Academic journal article Journal of Electronic Commerce Research

The Effect of Firm Marketing Content on Product Sales: Evidence from a Mobile Social Media Platform

Academic journal article Journal of Electronic Commerce Research

The Effect of Firm Marketing Content on Product Sales: Evidence from a Mobile Social Media Platform

Article excerpt

(ProQuest: ... denotes formulae omitted.)


Social media has been popular over the past few years among both individual users and firms, due to its nature of social interaction. It attracts individual users by having many functions and benefits such as making new friends, sharing opinions, and interacting with other people. For firms, social media gives a unique opportunity to reach potential consumers more easily and more targeted. Thus, firms are continuously using social media to market their brands and products, and interact with consumers. Marketer generated content (MGC) has become a dominating firm social media marketing activity. On social media platform, especially on mobile social media platform, content distribution is much faster and wider. Despite the extensive use of social media, however, firms have not reached a clear understanding of whether and how much MGC affects firm marketing performance.

Due to the lack of performance evaluation, firms are indecisive about their social media marketing efforts. Some are skeptical about MGC effect. For example, General Motors, the famous automaker, said that their marketing efforts on Facebook were ineffective, and therefore discontinued its Facebook advertising campaigns [The Huffington Post 2012]. Meanwhile, some firms are advocates and capable of using social media. Dell is a successful case. During the year 2007 to 2009, Dell had kept posting MGC on Twitter to notify its consumer exclusive deals, which directly brought three million dollars' revenue. These two different cases suggest that it is critical for marketers to evaluate their social media efforts, as effects of social media marketing can be different for firms selling different kinds of products.

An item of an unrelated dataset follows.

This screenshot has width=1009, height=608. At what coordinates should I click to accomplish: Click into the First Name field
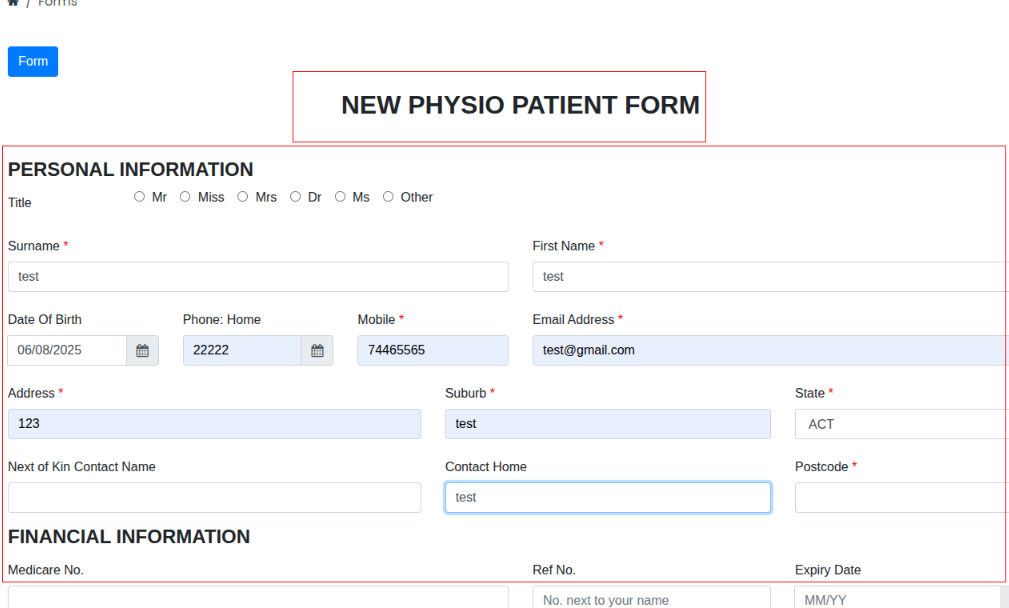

When designing social media marketing, appropriate content makes difference because it affects how embedded information is perceived by consumers. In practice, marketers usually employ both informative content and persuasive content. Informative content is the most common type of content that marketers employ on social media platforms. It provides product and brand information for consumers and enables consumer interactions and engagement [Gaber & Wright 2014]. Persuasive content, on the other hand, is more effective in attracting consumers' attention, keeping them on the page, and convincing them toward final purchase [Muhammad et al. 2014]. However, in prior literature, it lacks specific examination on the sales effect of different types of social media marketing contents. Having this knowledge could help firms improve their social media marketing performance.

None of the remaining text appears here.